▶ **EXERCISE DIRECTIONS**:
The goal is to restate all of the records below word for word.

▶ **MATERIAL SUPPLIED**:
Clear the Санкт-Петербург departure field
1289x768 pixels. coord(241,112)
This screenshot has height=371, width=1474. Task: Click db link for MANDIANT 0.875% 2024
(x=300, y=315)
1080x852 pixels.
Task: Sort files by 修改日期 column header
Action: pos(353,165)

▶ **RESULT OF THE TASK**:
Clear the Санкт-Петербург departure field
1289x768 pixels. coord(241,112)
This screenshot has height=371, width=1474. Task: Click db link for MANDIANT 0.875% 2024
(x=300, y=315)
1080x852 pixels.
Task: Sort files by 修改日期 column header
Action: pos(353,165)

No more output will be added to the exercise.